Once you have defined Kubernetes RBAC: users and services credentials and permissions, we can start leveraging Kubernetes orchestration capabilities to configure security at the pod level. In this part, we will learn how to configure security at the pod level using Kubernetes orchestration capabilities: Kubernetes Security Context, Kubernetes Security Policy and Kubernetes Network Policy resources to define the container privileges, permissions, capabilities and network communication rules. We will also discuss how to limit resource starvation with allocation management. The 1st part of this Kubernetes Security guide focus on Kubernetes RBAC and TLS certificates while part 3 goes on Securing Kubernetes components: kubelet, etcd and Docker registry. #Kubernetes all-the-#security-things: Kubernetes Security Context, Kubernetes Security Policy, Kubernetes Network Policy: who is who and how to use them Click to tweet
Kubernetes admission controllers
An admission controller is a piece of code that intercepts requests to the Kubernetes API server prior to persistence of the object, but after the request is authenticated and authorized. Admission controllers pre-process the requests and can provide utility functions (such as filling out empty parameters with default values), but can also be used to enforce security policies and other checks. Admission controllers are found on the kube-apiserver conf file:--admission-control=Initializers,NamespaceLifecycle,LimitRanger,ServiceAccount,PersistentVolumeLabel,DefaultStorageClass,DefaultTolerationSeconds,NodeRestriction,ResourceQuota
Here are the admission controllers that can help you strengthen security:
DenyEscalatingExec: Forbids executing commands on an “escalated” container. This includes pods that run as privileged, have access to the host IPC namespace, and have access to the host PID namespace. Without this admission controller, a regular user can escalate privileges over the Kubernetes node just spawning a terminal on these containers.
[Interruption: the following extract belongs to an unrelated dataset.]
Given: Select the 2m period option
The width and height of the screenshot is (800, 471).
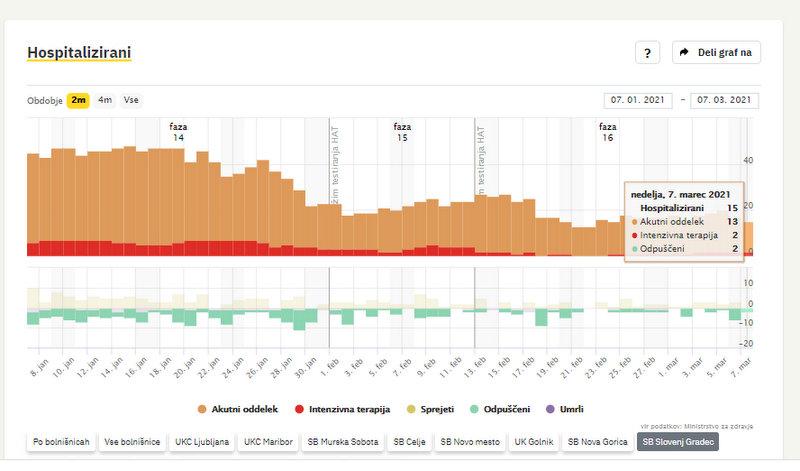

NodeRestriction: Limits the node and pod objects a kubelet can modify. Using this controller, a Kubernetes node will only be able to modify the API representation of itself and the pods bound to this node.
PodSecurityPolicy: This admission controller acts on creation and modification of the pod and determines if it should be admitted based on the requested Security Context and the available Pod Security Policies. The PodSecurityPolicy objects define a set of conditions and security context that a pod must declare in order to be accepted into the cluster, we will cover PSP in more detail below.
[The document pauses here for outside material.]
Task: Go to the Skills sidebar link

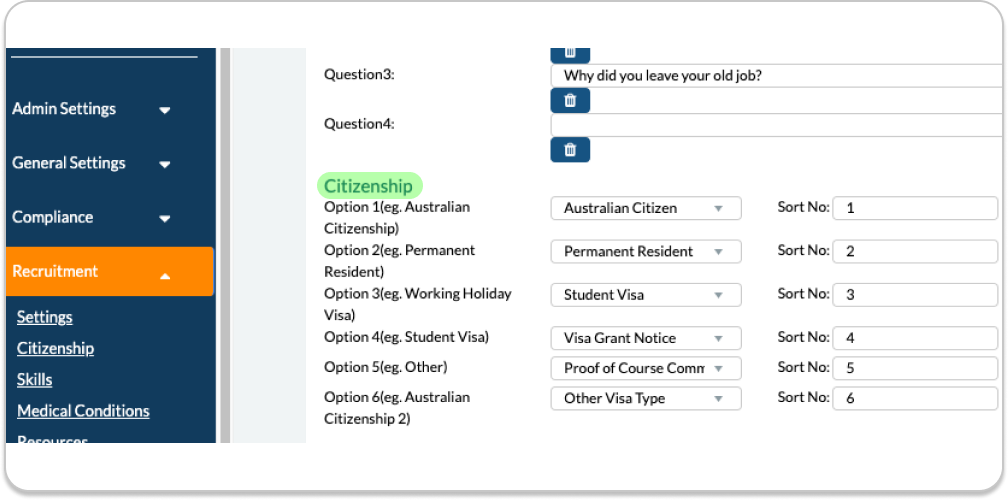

ValidatingAdmissionWebhooks: Calls any external service that is implementing your custom security policies to decide if a pod should be accepted in your cluster. For example, you can pre-validate container images using Grafeas, a container-oriented auditing and compliance engine, or validate Anchore scanned images.
There is a recommended set of admission controllers to run depending on your Kubernetes version.
Kubernetes Security Context
When you declare a pod/deployment, you can group several security-related parameters, like SELinux profile, Linux capabilities, etc, in a Security context block:...
spec:
securityContext:
runAsUser: 1000
fsGroup: 2000
...
You can configure the following parameters as part of your security context:
Privileged: Processes inside of a privileged container get almost the same privileges as those outside of a container, such as being able to directly configure the host kernel or host network stack.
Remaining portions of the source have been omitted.